Extract START

JAC: Yesterday I mentioned that today is an anniversary of note. I forgot that it was the 75th anniversary of the invasion of Poland by the Germans, and thus the beginning of World War II. But it’s also a biological anniversary, and Greg has volunteered to tell us about that one:
by Greg Mayer
Exactly 100 years ago today, on September 1, 1914, the passenger pigeon (Ectopistes migratorius) became extinct. We rarely know when a species becomes extinct with such precision, even in those cases, like the passenger pigeon, when the species succumbed at the hands of man. We know for the passenger pigeon, though, for by this date 100 years ago it had been many years since a passenger pigeon had been seen in the wild, and the only remaining birds were in captivity. And on this date, Martha, the last passenger pigeon, died at the Cincinnati Zoo at the age of 29.

Her demise marked the end of a sad chapter in the history of human exploitation of nature. In the first half of the 19th century, flocks of passenger pigeons darkened the skies of eastern North America, and could take days to pass by. Their numbers were estimated to be in the billions. A few decades of remorseless market hunting more than decimated them, and, once below a certain number, the intensely social species seemed unable to successfully reproduce. The last few pigeons in captivity stemmed mostly from the efforts of Charles O. Whitman, one of Jerry’s predecessors in biology at the University of Chicago, and an expert on pigeons. Whitman’s attempts at breeding, including sending Martha to the Cincinnati Zoo, did not succeed. Martha outlived Whitman, who died in 1910, so he did not live to see the ultimate passing of the pigeons.

Extract END
Dataset extract START

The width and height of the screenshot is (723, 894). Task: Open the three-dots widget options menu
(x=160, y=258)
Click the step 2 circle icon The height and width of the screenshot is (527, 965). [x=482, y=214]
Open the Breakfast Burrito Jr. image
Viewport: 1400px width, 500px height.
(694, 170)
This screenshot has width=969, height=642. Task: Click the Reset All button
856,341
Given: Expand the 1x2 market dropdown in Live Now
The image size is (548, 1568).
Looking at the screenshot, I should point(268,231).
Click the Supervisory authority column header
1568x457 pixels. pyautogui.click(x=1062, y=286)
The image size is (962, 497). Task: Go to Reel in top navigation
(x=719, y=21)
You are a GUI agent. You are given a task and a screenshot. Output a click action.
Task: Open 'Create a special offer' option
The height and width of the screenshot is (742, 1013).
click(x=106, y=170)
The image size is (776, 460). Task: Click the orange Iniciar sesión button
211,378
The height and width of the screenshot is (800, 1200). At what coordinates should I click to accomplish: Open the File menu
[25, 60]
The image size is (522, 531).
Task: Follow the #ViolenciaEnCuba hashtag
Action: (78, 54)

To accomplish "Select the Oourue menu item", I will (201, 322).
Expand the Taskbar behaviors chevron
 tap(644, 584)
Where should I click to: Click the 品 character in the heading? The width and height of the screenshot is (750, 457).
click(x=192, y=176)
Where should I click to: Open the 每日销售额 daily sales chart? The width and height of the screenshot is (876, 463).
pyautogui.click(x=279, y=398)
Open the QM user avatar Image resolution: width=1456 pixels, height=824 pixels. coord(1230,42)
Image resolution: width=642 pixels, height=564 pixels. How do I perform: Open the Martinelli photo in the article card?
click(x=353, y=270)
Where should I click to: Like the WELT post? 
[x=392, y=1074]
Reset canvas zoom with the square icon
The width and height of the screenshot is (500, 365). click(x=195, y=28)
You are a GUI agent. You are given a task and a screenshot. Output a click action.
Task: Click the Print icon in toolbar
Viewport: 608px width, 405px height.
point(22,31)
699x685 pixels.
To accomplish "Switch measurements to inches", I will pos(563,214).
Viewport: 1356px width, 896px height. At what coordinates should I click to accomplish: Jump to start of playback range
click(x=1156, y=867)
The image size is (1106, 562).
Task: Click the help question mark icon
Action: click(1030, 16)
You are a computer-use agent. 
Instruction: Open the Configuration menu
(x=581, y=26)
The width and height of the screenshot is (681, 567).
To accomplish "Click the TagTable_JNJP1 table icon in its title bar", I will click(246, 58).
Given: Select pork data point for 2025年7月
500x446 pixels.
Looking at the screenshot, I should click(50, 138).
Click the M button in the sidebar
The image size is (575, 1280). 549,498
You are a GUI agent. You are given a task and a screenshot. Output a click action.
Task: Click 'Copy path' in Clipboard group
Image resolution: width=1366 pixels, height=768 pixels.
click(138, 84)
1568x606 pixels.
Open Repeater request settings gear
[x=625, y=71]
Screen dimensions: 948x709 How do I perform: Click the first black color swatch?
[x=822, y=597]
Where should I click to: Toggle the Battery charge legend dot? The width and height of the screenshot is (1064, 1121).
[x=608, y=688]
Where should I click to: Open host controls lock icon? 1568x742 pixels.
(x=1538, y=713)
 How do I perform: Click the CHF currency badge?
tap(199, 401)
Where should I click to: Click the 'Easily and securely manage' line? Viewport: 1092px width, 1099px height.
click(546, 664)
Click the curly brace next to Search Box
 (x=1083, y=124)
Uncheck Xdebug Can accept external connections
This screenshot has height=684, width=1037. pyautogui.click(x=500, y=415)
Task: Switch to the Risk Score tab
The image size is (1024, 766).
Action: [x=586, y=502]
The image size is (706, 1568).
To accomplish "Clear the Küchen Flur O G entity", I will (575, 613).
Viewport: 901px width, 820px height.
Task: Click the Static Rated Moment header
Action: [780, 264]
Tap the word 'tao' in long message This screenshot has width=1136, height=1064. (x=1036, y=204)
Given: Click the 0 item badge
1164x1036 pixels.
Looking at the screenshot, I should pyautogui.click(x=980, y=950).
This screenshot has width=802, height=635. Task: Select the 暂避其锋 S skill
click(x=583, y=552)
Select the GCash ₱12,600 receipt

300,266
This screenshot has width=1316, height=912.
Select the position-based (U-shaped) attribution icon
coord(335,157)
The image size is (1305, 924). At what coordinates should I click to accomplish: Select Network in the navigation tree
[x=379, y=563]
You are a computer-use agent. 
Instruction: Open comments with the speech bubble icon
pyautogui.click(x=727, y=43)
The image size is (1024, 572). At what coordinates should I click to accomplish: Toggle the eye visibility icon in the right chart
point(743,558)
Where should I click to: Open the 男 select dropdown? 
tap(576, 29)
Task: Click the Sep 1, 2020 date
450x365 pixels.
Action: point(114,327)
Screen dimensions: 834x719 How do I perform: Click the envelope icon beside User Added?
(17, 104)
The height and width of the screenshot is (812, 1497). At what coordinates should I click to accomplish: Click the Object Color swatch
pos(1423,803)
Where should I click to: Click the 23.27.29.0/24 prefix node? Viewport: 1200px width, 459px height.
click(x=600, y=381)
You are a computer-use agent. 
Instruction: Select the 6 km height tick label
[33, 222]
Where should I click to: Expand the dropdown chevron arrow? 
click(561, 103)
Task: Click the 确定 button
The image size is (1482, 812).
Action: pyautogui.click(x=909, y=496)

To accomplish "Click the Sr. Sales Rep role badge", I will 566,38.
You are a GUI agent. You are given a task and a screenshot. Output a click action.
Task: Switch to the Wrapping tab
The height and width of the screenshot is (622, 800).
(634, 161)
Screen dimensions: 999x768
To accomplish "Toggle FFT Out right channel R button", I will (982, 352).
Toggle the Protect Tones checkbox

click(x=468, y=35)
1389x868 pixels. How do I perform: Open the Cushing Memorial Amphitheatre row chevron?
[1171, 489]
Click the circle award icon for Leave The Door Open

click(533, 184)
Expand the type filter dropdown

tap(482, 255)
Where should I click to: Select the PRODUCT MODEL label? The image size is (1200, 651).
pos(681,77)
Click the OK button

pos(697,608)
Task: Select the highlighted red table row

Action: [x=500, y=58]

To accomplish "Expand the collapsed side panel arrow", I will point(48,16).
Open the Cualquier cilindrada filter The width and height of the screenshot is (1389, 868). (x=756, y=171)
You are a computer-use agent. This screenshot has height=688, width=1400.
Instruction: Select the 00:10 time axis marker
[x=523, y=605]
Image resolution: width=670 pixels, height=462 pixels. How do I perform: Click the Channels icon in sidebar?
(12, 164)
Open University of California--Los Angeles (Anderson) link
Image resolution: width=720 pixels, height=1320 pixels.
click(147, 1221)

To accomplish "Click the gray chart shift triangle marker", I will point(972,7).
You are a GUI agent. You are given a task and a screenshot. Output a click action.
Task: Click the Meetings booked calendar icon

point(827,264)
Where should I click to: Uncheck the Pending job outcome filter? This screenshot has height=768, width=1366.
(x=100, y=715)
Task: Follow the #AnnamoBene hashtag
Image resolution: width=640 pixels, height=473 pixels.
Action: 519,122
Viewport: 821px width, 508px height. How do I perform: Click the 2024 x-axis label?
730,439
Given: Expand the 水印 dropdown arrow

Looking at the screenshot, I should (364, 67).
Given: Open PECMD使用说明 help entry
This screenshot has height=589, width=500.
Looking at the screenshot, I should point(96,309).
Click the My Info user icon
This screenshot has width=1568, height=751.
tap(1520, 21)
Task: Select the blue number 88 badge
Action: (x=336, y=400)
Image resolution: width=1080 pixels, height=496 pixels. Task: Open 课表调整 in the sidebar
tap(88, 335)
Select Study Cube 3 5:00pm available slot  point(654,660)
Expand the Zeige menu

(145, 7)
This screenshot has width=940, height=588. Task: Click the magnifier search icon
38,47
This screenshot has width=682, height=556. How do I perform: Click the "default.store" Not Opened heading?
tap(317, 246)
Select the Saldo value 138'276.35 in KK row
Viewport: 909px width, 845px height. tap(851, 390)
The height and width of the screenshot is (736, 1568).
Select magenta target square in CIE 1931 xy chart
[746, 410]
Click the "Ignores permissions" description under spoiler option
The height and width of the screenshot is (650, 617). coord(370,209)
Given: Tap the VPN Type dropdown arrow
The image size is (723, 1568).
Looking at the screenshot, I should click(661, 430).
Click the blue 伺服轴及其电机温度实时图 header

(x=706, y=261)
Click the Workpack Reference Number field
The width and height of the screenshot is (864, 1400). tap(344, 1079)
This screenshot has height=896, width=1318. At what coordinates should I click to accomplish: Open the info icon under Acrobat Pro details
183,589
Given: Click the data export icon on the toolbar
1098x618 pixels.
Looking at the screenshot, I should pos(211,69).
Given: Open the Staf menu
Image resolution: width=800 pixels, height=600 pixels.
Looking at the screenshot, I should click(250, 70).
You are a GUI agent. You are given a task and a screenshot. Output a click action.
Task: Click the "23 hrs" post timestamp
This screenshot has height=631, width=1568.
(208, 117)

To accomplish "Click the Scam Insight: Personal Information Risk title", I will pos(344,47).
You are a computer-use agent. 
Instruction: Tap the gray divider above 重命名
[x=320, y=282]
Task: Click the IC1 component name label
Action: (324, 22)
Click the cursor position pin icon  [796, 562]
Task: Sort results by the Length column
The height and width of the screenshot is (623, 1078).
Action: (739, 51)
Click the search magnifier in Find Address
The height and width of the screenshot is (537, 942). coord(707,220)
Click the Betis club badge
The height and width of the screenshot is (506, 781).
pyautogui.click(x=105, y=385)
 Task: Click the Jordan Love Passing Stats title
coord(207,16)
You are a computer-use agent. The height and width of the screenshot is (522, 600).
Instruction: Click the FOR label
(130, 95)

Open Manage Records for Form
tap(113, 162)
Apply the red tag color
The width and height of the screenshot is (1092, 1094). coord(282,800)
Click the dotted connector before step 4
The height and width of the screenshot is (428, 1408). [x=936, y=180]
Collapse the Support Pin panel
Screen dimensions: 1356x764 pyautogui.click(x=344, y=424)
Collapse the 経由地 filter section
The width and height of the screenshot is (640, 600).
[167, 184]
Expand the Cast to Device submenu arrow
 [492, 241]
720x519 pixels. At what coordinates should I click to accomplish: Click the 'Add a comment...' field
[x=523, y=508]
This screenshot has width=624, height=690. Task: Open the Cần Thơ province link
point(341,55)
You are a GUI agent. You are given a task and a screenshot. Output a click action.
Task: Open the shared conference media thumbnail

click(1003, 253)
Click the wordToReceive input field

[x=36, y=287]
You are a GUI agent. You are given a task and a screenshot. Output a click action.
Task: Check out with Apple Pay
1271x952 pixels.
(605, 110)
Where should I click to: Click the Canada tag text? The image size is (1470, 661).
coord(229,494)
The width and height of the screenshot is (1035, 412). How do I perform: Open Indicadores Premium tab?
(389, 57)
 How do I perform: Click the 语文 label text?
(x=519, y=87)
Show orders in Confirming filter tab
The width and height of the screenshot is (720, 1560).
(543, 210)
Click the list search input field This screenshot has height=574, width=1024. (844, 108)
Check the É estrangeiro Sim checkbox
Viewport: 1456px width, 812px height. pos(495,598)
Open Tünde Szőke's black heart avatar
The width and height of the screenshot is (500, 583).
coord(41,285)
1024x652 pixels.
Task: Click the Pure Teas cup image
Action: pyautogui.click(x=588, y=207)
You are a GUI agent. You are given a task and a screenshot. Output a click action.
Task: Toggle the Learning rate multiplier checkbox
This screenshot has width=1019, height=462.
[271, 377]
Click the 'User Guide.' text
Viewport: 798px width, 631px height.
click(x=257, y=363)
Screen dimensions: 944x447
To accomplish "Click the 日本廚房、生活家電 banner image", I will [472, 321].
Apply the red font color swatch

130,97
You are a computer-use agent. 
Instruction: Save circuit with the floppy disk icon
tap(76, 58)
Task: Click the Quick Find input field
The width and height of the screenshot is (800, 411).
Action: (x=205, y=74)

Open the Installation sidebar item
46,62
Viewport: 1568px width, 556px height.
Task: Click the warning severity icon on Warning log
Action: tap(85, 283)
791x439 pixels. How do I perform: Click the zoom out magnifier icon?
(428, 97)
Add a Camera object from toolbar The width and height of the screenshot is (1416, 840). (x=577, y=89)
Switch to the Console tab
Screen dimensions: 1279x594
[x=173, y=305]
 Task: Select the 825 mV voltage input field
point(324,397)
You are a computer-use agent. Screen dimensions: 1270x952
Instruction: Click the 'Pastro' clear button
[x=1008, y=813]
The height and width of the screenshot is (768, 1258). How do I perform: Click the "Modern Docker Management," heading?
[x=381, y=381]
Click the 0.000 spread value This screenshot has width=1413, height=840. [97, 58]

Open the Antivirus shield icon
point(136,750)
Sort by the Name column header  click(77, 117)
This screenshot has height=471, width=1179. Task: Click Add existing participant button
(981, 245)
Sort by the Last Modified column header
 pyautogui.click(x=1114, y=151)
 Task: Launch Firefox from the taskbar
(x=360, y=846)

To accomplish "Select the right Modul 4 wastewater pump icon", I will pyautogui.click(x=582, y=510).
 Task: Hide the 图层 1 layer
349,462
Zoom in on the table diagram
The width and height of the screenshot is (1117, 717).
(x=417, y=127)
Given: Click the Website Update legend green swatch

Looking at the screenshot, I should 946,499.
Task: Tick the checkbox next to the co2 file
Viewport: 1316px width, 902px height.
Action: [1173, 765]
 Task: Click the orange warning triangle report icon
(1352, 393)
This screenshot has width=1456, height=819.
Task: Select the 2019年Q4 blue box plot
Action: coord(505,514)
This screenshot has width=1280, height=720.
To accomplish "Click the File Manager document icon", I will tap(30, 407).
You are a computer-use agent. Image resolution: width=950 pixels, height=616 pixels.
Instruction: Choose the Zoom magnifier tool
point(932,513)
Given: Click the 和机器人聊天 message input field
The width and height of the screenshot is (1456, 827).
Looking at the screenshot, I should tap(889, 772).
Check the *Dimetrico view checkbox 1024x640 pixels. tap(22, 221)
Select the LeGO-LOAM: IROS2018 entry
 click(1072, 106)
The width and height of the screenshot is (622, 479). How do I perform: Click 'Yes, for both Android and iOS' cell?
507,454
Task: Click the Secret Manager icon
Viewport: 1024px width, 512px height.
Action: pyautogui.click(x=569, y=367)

Dataset extract END

• _Tasks to perform_
1 > Reproduce the passenger pigeon text from "JAC: Yesterday I" to "the age of 29.".
2 > Carry on the passenger pigeon text after its last sentence.

• _Results in order_
1 >
JAC: Yesterday I mentioned that today is an anniversary of note. I forgot that it was the 75th anniversary of the invasion of Poland by the Germans, and thus the beginning of World War II. But it’s also a biological anniversary, and Greg has volunteered to tell us about that one:
by Greg Mayer
Exactly 100 years ago today, on September 1, 1914, the passenger pigeon (Ectopistes migratorius) became extinct. We rarely know when a species becomes extinct with such precision, even in those cases, like the passenger pigeon, when the species succumbed at the hands of man. We know for the passenger pigeon, though, for by this date 100 years ago it had been many years since a passenger pigeon had been seen in the wild, and the only remaining birds were in captivity. And on this date, Martha, the last passenger pigeon, died at the Cincinnati Zoo at the age of 29.

2 >
The National Museum of Natural History at the Smithsonian has a temporary exhibit commemorating this sad milestone, “Once There Were Billions“, which opened in June and will be up till October of next year. I got a chance to see it just a few days after it opened. It’s a small exhibit—just two cases—but dense with specimens, objects, and information, a fine example of the style of museum exhibition that I call the “cabinet” style, which we’ve praised before here at WEIT.

After Martha’s death she was sent to the Smithsonian, where she still resides, and she is a highlight of the exhibition.


A number of classic illustrations are included from the Smithsonian Library, including from Mark Catesby’s Natural History of Carolina from the 1700s.

The exhibit also features 3 other once abundant species which were driven extinct largely by hunting: the great auk, the Carolina parakeet, and the heath hen.

The great auk is shown in an illustration from Walter Rothschild’s Extinct Birds (which also has a passage on passenger pigeons on pp. 167-170),

as well as by a preserved specimen.

And the Carolina parakeet is represented by two specimens; note the passenger pigeon illustration from Alexander Wilson’s American Ornithology to the left of the parakeets.

On the exhibit web page, there are links to a fine collection of illustrations and books about all four species from the Biodiversity Heritage Library.

The Smithsonian is also showing a set of sculptures by by Todd McGrain from the Lost Bird Project; his passenger-pigeon sculpture is displayed on the USNM’s ‘front lawn’.

For further reading on passenger pigeons, I recommend A.W. Schorger’s The Passenger Pigeon: Its Natural History and Extinction (University of Wisconsin Press, Madison, 1955). Two new books have been published this year, A Feathered River Across the Sky: The Passenger Pigeon’s Flight to Extinction (Bloomsbury USA, New York) by the noted Chicago naturalist Joel Greenberg, and Mark Avery’s A Message from Martha: The Extinction of the Passenger Pigeon and its Relevance Today (Bloomsbury Natural History, London), but I have not read them.